**Exercise details**: In the entries below, which lines run from the one containing "Click the UKX instrument name label" to the one containing "Task: Click the webcam capture icon"? Copy exactly those lines, ends included, and no others.

**Given data**:
━━━━━━━━

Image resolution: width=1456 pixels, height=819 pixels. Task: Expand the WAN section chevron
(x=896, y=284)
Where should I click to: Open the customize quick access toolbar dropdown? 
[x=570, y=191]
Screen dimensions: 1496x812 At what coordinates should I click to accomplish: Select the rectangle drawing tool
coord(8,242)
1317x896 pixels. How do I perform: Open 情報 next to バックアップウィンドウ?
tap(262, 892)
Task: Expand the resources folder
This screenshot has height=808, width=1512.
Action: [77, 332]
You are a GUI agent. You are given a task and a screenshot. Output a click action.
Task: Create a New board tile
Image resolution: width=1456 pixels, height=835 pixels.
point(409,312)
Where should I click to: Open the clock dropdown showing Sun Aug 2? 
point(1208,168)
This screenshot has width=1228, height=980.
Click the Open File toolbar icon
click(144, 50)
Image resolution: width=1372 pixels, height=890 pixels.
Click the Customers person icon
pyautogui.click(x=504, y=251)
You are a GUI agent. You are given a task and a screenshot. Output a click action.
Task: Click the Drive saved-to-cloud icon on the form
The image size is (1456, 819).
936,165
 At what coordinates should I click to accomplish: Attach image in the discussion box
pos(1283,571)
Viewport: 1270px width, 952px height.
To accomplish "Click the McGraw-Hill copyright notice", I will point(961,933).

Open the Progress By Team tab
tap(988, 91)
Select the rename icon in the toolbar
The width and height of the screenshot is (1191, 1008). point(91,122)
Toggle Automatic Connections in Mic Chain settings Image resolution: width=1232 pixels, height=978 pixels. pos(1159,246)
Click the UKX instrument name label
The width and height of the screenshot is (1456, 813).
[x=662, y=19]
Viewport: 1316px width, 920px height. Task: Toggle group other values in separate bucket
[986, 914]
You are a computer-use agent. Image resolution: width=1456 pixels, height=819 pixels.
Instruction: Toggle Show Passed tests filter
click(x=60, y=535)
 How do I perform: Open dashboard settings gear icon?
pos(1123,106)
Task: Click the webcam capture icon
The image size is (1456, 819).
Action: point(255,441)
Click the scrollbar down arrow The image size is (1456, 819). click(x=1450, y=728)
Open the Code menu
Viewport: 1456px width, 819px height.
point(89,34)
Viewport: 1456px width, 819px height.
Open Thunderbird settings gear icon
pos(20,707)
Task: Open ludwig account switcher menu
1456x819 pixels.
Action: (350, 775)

━━━━━━━━

**Expected answer**:
Click the UKX instrument name label
The width and height of the screenshot is (1456, 813).
[x=662, y=19]
Viewport: 1316px width, 920px height. Task: Toggle group other values in separate bucket
[986, 914]
You are a computer-use agent. Image resolution: width=1456 pixels, height=819 pixels.
Instruction: Toggle Show Passed tests filter
click(x=60, y=535)
 How do I perform: Open dashboard settings gear icon?
pos(1123,106)
Task: Click the webcam capture icon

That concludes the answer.